*** GIVEN DATA ***

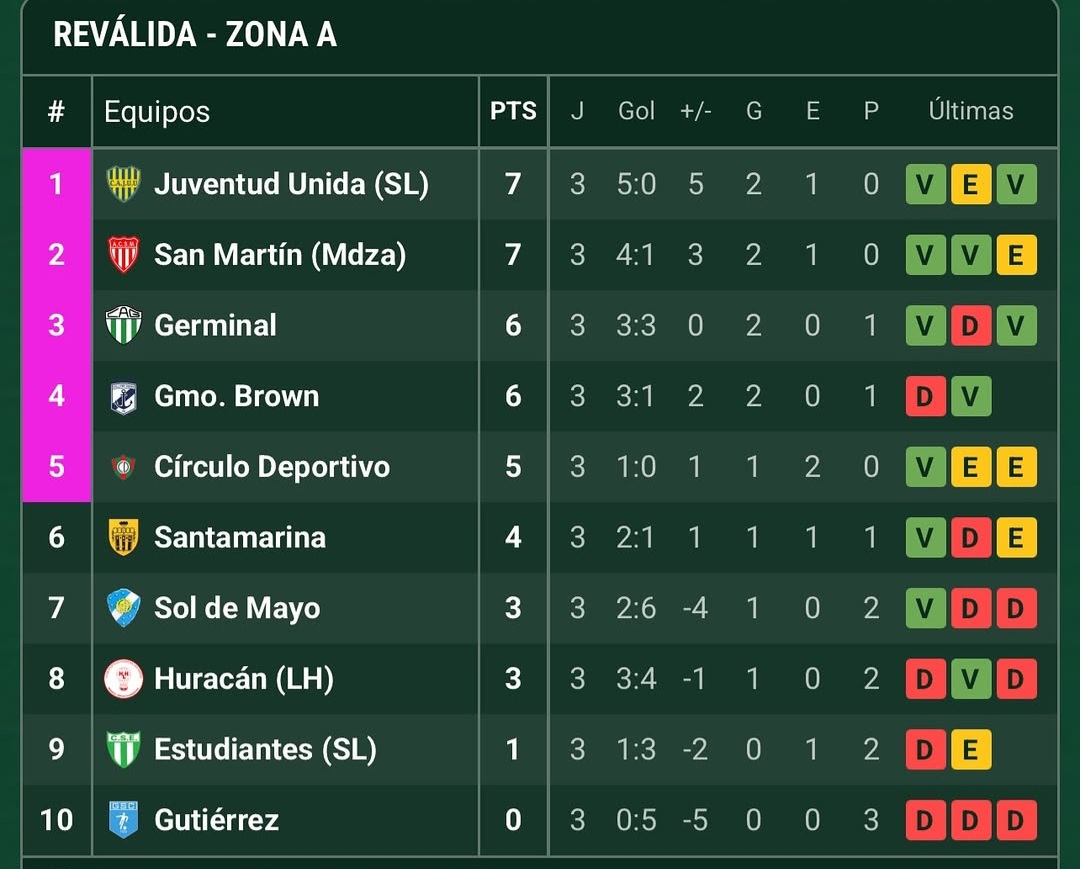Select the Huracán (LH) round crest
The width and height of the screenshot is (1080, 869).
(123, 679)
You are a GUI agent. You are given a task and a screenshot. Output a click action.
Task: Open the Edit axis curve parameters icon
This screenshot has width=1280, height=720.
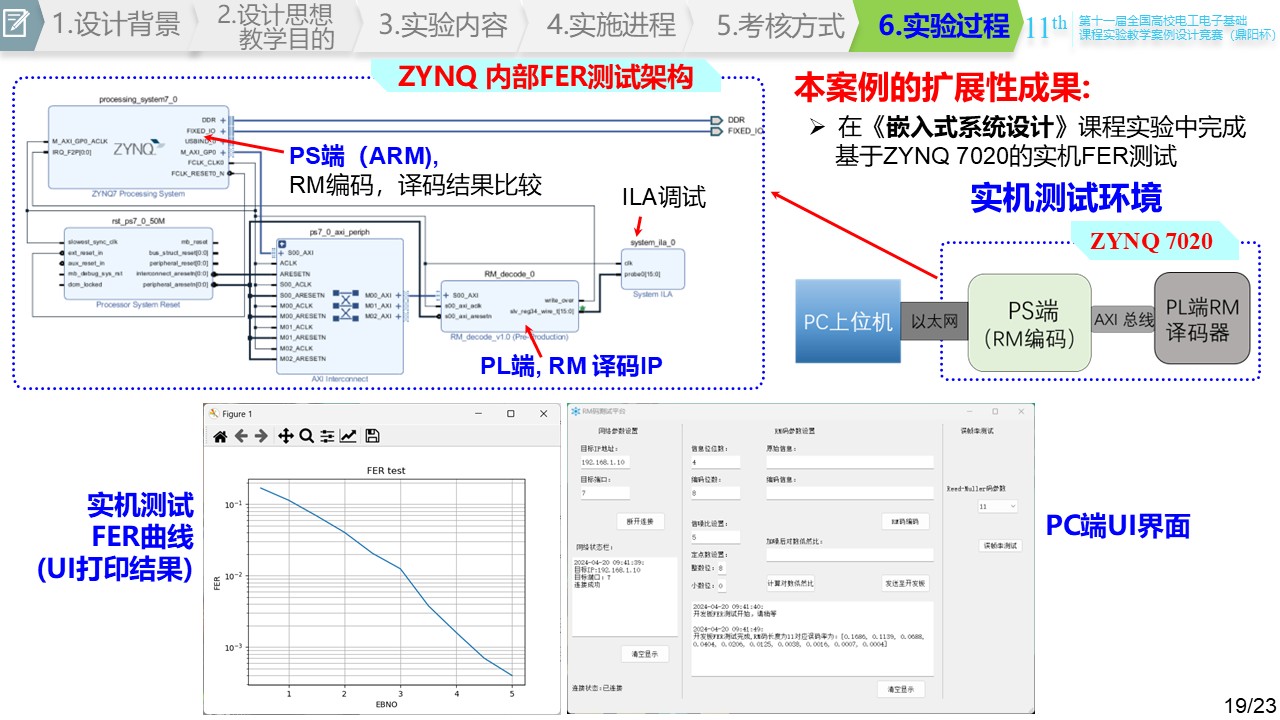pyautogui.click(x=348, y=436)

*** End of GIVEN DATA ***

**WORK ITEM**
Once the pictures are set aside, what is needed is the lines from the line with "You are a GUI" through the end of the data, written out exactly and alone.

**EXERCISE RESULT**
You are a GUI agent. You are given a task and a screenshot. Output a click action.
Task: Open the Edit axis curve parameters icon
This screenshot has width=1280, height=720.
pyautogui.click(x=348, y=436)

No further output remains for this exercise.